◆ **WRITTEN REQUEST**
Rewrite the records as a numbered list, leaving out blank lines, starting with the line that contains "The height and width of the screenshot is (461, 820)." and going on through the line that contains "Looking at the screenshot, I should click(1069, 28).". Include only those lines.

(Saved data entries)
◇ ◇ ◇ ◇
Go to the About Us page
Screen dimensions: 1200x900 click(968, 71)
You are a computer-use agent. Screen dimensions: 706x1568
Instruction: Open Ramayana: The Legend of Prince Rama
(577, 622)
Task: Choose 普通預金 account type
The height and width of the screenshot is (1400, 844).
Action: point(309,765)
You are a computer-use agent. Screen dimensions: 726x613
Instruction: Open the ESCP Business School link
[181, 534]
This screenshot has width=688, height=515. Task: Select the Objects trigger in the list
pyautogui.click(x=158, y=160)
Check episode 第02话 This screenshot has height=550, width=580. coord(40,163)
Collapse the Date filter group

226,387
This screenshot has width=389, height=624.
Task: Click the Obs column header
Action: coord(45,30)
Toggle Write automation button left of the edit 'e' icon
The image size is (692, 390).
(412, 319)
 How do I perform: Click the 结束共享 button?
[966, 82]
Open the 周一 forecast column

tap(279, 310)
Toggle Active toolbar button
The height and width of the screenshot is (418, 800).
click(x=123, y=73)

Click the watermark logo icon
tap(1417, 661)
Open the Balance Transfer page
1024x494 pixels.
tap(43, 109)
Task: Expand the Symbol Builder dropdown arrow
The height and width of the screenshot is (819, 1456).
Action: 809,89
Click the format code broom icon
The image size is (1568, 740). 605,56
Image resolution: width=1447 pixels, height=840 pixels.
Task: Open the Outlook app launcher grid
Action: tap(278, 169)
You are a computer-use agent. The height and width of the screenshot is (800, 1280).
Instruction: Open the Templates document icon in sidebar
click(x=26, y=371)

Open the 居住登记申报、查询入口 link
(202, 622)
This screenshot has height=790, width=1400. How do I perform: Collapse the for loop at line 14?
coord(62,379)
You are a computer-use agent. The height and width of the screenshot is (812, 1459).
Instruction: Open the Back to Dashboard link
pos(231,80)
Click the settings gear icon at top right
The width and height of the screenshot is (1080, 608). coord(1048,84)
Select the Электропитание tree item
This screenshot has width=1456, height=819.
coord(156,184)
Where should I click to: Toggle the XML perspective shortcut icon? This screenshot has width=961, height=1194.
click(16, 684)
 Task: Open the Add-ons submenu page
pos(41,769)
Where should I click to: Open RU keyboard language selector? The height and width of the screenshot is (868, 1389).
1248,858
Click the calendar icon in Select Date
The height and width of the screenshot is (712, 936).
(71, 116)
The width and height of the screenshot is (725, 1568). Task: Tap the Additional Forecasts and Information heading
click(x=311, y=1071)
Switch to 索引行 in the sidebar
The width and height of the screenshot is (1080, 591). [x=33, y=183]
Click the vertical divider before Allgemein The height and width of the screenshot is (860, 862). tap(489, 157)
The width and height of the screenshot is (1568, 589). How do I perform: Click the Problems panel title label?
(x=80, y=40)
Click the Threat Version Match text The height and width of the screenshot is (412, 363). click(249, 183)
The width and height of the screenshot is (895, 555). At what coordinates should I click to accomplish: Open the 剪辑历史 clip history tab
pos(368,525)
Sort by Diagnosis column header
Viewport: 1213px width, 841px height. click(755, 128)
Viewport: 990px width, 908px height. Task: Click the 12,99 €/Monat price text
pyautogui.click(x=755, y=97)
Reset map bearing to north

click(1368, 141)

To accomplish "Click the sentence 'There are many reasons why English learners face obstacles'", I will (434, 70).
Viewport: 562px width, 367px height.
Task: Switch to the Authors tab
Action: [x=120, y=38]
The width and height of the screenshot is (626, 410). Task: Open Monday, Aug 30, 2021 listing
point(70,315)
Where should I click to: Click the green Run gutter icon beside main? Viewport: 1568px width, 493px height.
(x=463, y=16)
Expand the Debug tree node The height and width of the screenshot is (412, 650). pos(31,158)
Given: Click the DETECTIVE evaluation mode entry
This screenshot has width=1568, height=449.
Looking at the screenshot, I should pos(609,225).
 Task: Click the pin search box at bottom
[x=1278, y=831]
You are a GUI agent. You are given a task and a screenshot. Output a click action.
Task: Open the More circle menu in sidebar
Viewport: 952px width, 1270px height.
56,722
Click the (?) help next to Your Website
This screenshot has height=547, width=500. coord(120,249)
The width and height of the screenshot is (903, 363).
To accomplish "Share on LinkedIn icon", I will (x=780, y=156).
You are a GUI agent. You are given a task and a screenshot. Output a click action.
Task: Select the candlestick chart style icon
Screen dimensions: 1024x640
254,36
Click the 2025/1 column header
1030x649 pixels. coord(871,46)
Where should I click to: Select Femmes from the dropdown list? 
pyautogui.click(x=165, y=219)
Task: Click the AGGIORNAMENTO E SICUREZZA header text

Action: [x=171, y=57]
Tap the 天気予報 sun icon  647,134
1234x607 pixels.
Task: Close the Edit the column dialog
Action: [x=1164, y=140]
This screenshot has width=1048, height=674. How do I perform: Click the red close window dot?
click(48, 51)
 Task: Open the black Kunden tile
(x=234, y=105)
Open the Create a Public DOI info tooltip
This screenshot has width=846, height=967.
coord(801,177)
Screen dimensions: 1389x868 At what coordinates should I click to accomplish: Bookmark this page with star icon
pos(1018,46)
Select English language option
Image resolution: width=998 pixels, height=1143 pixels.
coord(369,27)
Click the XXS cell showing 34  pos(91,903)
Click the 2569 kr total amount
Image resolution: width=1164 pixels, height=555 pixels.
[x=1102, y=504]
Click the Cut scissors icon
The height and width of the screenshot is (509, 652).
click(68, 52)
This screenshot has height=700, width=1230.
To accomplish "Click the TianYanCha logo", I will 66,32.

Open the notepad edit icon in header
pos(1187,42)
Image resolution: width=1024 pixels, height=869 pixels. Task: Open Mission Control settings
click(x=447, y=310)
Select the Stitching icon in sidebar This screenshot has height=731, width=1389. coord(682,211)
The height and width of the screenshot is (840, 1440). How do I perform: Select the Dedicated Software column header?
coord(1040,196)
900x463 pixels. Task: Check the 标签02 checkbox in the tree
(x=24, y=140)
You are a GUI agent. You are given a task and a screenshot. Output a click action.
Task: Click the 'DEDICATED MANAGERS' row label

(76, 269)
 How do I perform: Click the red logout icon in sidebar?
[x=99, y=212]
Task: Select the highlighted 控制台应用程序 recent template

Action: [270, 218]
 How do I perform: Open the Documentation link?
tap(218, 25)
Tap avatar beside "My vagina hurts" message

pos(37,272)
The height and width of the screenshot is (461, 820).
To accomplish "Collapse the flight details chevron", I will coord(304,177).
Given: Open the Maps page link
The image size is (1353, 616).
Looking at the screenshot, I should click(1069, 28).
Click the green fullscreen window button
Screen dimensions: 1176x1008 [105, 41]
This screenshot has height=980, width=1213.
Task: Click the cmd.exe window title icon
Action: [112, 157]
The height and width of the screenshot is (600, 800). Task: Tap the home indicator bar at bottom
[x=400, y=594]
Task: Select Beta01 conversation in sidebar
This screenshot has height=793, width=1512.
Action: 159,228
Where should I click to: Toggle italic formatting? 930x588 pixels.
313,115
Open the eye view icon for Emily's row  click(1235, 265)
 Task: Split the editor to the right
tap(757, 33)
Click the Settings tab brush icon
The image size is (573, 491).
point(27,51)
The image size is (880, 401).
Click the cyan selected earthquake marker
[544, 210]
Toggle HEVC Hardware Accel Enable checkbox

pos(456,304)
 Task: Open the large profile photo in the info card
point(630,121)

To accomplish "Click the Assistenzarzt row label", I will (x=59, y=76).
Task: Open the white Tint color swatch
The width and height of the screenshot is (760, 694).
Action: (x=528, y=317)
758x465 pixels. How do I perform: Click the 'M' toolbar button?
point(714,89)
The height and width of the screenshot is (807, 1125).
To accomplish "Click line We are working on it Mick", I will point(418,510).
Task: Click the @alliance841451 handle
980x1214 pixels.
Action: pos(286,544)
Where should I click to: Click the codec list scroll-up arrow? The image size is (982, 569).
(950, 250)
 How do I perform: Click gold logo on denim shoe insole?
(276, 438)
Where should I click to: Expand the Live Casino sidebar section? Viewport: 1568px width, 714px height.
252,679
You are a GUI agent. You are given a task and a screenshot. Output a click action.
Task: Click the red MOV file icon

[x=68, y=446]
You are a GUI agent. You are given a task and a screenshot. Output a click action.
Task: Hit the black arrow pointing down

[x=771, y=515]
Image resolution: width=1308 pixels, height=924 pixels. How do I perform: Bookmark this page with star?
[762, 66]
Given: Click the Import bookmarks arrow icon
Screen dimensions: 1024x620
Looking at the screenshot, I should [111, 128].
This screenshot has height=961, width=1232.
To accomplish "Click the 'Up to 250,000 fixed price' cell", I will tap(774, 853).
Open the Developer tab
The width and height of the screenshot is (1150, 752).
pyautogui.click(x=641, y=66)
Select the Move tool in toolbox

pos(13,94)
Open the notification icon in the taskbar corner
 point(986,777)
◇ ◇ ◇ ◇
◆ **THE COMPLETED TASK**
1. The height and width of the screenshot is (461, 820).
2. To accomplish "Collapse the flight details chevron", I will coord(304,177).
3. Given: Open the Maps page link
4. The image size is (1353, 616).
5. Looking at the screenshot, I should click(1069, 28).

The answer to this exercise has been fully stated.